- [ACTIVITY]
State, as a bare number, how many lines below contain "resolution".

(Extracted records)
···

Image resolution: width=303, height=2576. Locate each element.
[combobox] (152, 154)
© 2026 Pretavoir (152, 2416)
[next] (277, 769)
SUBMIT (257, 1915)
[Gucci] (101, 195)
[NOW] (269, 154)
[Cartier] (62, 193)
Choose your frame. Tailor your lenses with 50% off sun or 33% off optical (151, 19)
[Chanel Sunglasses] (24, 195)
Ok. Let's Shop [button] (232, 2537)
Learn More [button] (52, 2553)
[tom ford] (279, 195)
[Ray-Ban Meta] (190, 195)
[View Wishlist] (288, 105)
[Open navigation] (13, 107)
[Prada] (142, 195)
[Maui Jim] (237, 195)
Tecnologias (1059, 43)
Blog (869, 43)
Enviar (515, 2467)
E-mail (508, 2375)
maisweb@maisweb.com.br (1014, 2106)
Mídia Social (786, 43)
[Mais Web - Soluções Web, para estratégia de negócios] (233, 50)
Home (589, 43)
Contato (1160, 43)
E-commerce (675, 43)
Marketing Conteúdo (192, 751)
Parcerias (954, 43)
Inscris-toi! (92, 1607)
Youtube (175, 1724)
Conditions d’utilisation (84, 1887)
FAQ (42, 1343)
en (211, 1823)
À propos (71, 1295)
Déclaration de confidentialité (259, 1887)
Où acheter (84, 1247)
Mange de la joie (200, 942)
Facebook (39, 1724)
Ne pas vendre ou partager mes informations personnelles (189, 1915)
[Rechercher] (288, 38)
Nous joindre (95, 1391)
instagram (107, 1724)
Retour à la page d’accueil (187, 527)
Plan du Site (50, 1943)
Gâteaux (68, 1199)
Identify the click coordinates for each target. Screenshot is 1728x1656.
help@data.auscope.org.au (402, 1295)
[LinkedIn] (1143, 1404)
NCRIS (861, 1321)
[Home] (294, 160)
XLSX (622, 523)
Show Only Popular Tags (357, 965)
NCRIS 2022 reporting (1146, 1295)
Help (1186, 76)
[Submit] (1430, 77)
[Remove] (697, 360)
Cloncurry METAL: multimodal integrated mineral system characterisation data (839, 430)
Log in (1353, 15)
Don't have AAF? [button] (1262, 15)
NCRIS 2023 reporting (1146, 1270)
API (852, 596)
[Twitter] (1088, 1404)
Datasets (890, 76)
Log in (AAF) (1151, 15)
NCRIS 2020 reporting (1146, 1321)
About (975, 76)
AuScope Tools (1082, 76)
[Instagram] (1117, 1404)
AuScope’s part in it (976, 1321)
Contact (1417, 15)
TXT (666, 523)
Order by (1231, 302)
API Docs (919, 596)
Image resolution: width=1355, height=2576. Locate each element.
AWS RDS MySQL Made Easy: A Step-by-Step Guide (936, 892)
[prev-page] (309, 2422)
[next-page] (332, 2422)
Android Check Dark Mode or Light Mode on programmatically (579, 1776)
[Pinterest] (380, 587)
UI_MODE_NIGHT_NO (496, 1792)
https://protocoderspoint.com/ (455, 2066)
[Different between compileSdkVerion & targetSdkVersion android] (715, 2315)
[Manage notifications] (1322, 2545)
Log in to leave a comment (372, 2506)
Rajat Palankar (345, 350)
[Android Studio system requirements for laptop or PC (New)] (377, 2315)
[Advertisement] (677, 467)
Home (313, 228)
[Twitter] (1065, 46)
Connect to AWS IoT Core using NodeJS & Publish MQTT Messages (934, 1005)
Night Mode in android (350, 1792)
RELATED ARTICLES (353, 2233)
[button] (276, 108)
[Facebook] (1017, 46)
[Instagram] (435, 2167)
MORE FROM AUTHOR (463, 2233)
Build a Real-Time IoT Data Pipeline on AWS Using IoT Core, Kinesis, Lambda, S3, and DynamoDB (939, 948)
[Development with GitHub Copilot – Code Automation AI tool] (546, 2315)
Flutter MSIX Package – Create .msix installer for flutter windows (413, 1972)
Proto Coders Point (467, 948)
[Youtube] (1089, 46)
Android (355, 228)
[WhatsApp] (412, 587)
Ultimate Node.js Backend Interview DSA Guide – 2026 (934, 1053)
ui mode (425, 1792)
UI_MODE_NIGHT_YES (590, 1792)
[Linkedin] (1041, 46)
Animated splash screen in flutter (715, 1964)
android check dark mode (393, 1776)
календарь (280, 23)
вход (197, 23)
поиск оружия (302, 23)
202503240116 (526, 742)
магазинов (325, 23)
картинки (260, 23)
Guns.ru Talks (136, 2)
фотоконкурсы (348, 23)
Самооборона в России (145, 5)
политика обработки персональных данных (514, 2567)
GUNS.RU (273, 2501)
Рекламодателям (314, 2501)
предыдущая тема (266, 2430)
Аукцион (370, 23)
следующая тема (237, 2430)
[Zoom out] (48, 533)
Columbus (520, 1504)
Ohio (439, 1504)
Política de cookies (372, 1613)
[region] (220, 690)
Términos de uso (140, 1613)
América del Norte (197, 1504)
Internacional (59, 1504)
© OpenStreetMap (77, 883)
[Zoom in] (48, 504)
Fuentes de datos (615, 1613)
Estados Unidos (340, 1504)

···

- [TASK RESULT]
2